In this exercise, return only the lines that run from the line with "Task: Select the" to the end of the entries below, both included. Pictures are not copied.

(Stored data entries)
::::
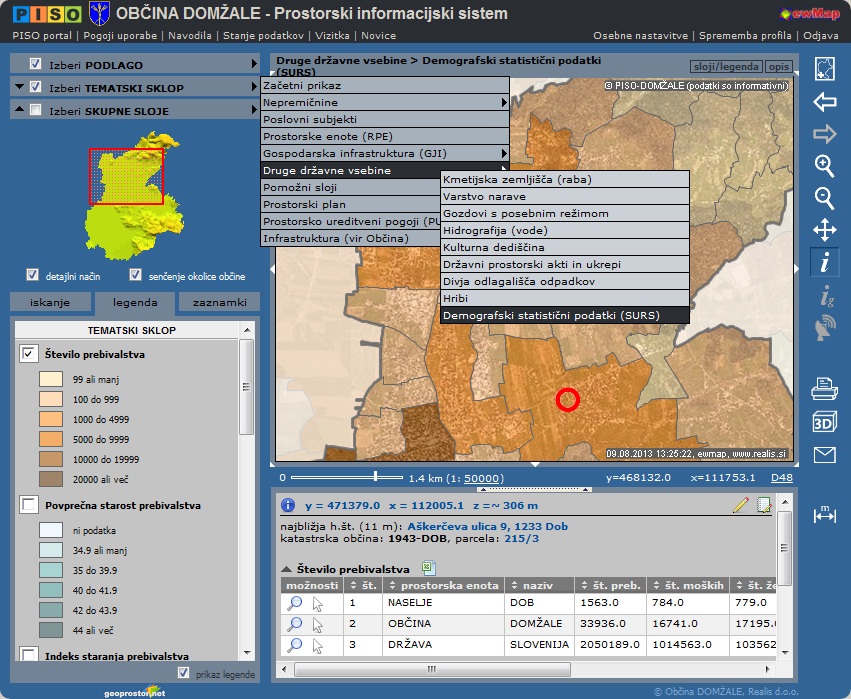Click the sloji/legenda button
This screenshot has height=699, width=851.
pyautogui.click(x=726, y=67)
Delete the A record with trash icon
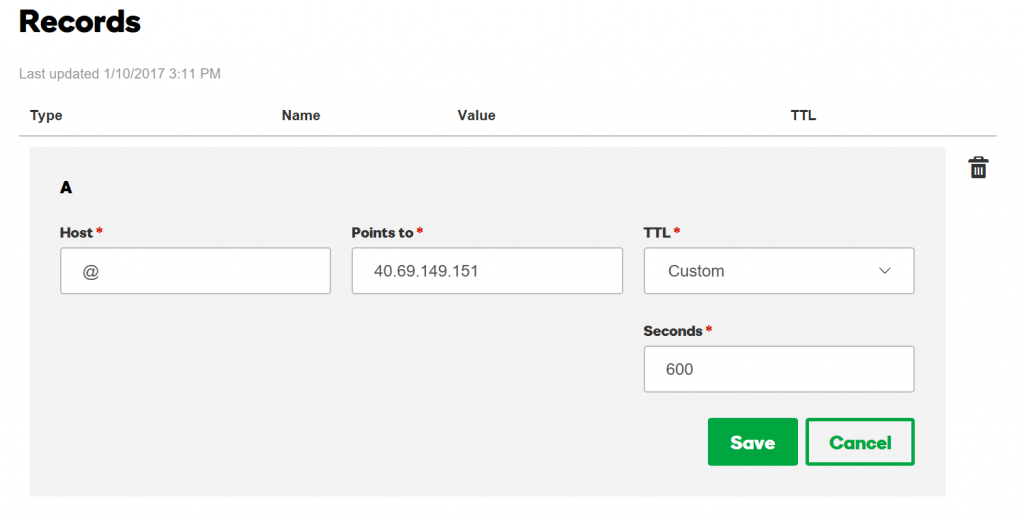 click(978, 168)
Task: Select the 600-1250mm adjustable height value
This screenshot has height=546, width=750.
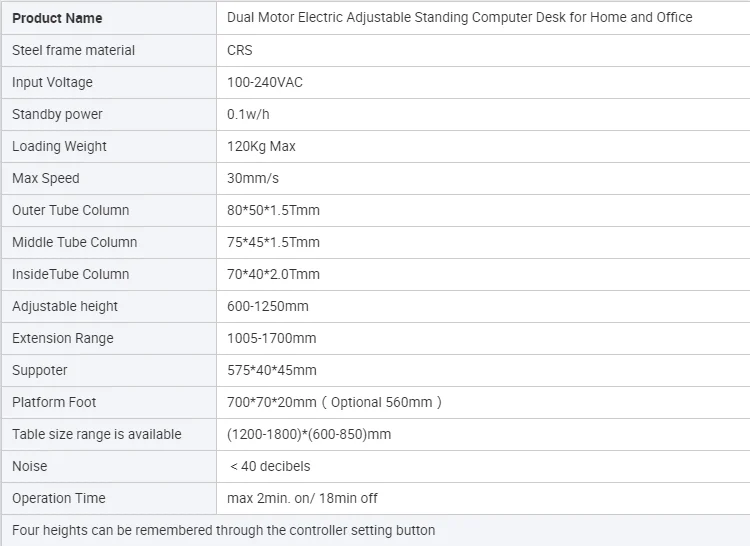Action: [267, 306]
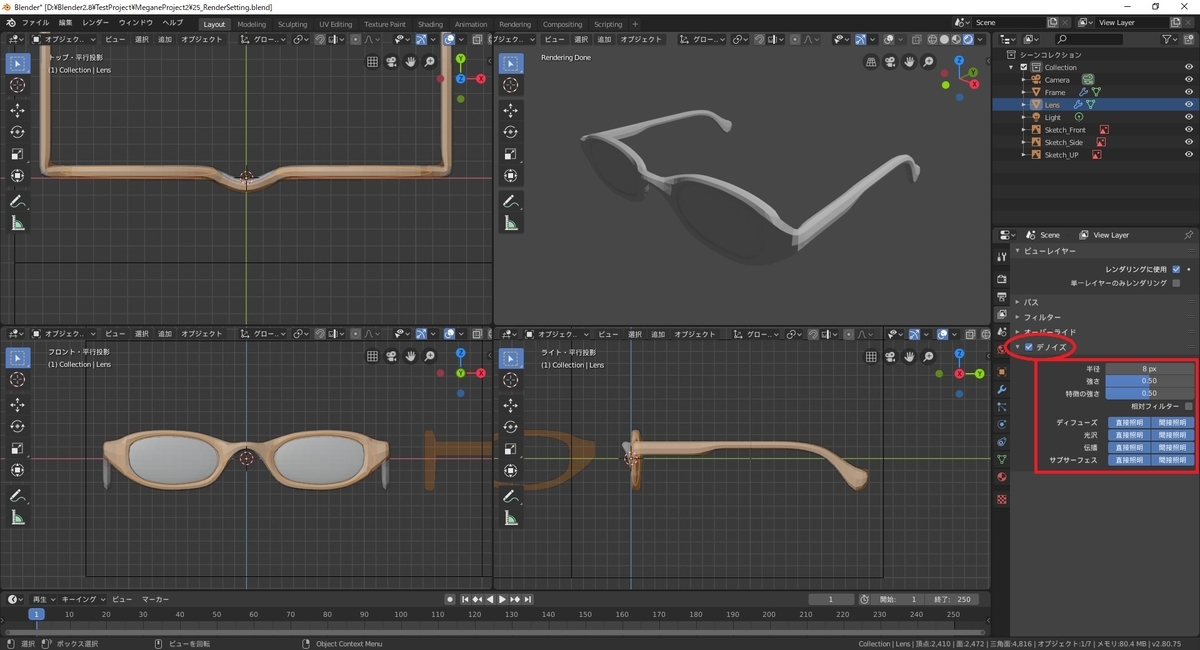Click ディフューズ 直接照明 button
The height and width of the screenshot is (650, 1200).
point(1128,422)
::::
▶ [Response to the task]
Task: Select the 600-1250mm adjustable height value
This screenshot has height=546, width=750.
Action: [267, 306]
Click ディフューズ 直接照明 button
The height and width of the screenshot is (650, 1200).
point(1128,422)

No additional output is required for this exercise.